• Task objective
Quote exactly the lines spanning from the top of the data below to the line that contains "You are a computer-use agent. Viewport: 1568px", including both.

** Exercise data follows **

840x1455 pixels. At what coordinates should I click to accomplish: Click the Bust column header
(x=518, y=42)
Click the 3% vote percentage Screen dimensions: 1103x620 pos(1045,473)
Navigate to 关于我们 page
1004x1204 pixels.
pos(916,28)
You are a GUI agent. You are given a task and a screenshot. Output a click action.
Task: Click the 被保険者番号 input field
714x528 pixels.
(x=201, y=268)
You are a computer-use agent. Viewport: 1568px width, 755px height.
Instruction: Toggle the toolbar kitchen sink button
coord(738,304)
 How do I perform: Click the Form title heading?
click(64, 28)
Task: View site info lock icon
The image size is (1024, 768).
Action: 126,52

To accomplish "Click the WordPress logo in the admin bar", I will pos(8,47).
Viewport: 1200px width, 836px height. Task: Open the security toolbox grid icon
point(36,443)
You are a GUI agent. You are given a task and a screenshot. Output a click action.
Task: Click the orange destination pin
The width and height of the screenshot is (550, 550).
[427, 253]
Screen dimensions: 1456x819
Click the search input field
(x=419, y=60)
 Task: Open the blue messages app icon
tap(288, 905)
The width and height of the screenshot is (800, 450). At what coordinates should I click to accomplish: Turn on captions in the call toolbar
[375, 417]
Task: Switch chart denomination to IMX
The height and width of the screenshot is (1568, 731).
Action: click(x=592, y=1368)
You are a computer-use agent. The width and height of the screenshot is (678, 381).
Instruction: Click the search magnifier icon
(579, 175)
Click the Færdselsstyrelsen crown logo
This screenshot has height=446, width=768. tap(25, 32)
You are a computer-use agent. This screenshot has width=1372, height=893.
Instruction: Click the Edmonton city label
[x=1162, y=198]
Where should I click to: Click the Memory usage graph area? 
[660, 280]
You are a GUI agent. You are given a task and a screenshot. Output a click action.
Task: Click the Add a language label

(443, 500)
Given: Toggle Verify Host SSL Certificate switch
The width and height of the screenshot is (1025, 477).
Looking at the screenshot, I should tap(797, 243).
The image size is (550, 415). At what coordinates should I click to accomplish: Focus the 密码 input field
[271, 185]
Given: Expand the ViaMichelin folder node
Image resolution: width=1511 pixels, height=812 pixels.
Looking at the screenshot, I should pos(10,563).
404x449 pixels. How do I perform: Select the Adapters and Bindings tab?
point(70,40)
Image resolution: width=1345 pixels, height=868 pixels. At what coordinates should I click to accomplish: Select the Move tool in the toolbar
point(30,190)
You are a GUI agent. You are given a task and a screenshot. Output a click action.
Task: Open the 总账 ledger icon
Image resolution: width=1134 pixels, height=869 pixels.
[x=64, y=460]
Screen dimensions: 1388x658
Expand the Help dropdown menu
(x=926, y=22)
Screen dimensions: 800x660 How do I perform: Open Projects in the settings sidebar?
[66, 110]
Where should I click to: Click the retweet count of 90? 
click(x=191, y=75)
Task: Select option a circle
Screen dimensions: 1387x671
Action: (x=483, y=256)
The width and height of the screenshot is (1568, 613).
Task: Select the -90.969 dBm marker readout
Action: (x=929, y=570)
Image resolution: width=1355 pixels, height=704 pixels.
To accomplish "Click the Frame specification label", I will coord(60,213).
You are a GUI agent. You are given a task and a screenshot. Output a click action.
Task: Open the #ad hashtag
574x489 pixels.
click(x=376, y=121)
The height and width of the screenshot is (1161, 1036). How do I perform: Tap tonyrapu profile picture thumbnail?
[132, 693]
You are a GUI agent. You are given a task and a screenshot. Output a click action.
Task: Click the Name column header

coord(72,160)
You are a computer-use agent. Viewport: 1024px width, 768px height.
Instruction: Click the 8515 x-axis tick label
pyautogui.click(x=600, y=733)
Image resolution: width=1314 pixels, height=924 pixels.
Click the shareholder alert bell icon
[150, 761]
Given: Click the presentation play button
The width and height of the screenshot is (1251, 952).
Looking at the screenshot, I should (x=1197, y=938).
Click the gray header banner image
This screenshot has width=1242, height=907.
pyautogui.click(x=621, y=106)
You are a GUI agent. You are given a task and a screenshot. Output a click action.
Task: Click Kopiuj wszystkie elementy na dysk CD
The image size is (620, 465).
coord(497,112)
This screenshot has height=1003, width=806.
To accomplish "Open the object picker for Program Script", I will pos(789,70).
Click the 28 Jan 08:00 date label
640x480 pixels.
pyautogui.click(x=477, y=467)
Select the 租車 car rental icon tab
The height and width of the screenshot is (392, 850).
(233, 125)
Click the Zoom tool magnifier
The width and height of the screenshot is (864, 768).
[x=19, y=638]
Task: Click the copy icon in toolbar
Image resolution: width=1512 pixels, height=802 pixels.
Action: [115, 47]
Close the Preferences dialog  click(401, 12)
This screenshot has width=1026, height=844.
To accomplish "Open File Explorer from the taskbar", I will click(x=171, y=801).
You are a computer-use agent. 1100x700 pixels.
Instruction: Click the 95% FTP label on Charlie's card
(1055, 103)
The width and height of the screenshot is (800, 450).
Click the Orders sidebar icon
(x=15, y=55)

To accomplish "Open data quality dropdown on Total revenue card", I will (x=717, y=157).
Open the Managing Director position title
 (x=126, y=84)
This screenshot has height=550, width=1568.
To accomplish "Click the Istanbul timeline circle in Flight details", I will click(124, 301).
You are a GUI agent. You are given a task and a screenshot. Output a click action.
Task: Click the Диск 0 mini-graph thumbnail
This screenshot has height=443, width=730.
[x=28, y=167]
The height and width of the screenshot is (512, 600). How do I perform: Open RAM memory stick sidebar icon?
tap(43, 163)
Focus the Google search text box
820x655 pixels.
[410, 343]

** End of Exercise data **

• Written response
840x1455 pixels. At what coordinates should I click to accomplish: Click the Bust column header
(x=518, y=42)
Click the 3% vote percentage Screen dimensions: 1103x620 pos(1045,473)
Navigate to 关于我们 page
1004x1204 pixels.
pos(916,28)
You are a GUI agent. You are given a task and a screenshot. Output a click action.
Task: Click the 被保険者番号 input field
714x528 pixels.
(x=201, y=268)
You are a computer-use agent. Viewport: 1568px width, 755px height.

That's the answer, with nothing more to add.